Exercise goal
Every record below is to be restated word for word.

------ Information provided

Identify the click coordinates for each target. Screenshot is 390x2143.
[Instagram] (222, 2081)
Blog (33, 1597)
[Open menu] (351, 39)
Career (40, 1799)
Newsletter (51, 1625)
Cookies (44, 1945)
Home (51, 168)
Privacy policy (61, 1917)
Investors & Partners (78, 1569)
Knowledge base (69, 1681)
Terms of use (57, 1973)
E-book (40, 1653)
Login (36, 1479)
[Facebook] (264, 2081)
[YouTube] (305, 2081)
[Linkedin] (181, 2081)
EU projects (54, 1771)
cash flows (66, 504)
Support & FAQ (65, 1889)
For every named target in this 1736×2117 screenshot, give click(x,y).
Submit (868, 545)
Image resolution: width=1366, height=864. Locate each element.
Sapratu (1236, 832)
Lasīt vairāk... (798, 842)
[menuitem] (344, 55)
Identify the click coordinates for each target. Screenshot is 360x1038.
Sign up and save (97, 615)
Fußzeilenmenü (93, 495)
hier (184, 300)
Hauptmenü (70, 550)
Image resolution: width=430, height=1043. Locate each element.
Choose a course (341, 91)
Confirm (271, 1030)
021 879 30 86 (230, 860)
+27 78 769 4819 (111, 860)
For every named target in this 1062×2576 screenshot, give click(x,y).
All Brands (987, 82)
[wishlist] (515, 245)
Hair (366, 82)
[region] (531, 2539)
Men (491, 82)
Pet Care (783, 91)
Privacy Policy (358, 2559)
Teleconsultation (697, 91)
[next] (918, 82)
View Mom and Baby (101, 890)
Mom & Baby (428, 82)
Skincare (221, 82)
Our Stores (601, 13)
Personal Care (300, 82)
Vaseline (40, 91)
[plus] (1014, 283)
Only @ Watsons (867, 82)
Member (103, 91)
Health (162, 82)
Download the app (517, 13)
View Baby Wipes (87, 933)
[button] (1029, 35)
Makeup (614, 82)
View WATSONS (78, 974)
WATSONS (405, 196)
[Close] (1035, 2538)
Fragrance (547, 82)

------------

Response to the task
Identify the click coordinates for each target. Screenshot is 390x2143.
[Instagram] (222, 2081)
Blog (33, 1597)
[Open menu] (351, 39)
Career (40, 1799)
Newsletter (51, 1625)
Cookies (44, 1945)
Home (51, 168)
Privacy policy (61, 1917)
Investors & Partners (78, 1569)
Knowledge base (69, 1681)
Terms of use (57, 1973)
E-book (40, 1653)
Login (36, 1479)
[Facebook] (264, 2081)
[YouTube] (305, 2081)
[Linkedin] (181, 2081)
EU projects (54, 1771)
cash flows (66, 504)
Support & FAQ (65, 1889)
For every named target in this 1736×2117 screenshot, give click(x,y).
Submit (868, 545)
Image resolution: width=1366, height=864. Locate each element.
Sapratu (1236, 832)
Lasīt vairāk... (798, 842)
[menuitem] (344, 55)
Identify the click coordinates for each target. Screenshot is 360x1038.
Sign up and save (97, 615)
Fußzeilenmenü (93, 495)
hier (184, 300)
Hauptmenü (70, 550)
Image resolution: width=430, height=1043. Locate each element.
Choose a course (341, 91)
Confirm (271, 1030)
021 879 30 86 (230, 860)
+27 78 769 4819 (111, 860)
For every named target in this 1062×2576 screenshot, give click(x,y).
All Brands (987, 82)
[wishlist] (515, 245)
Hair (366, 82)
[region] (531, 2539)
Men (491, 82)
Pet Care (783, 91)
Privacy Policy (358, 2559)
Teleconsultation (697, 91)
[next] (918, 82)
View Mom and Baby (101, 890)
Mom & Baby (428, 82)
Skincare (221, 82)
Our Stores (601, 13)
Personal Care (300, 82)
Vaseline (40, 91)
[plus] (1014, 283)
Only @ Watsons (867, 82)
Member (103, 91)
Health (162, 82)
Download the app (517, 13)
View Baby Wipes (87, 933)
[button] (1029, 35)
Makeup (614, 82)
View WATSONS (78, 974)
WATSONS (405, 196)
[Close] (1035, 2538)
Fragrance (547, 82)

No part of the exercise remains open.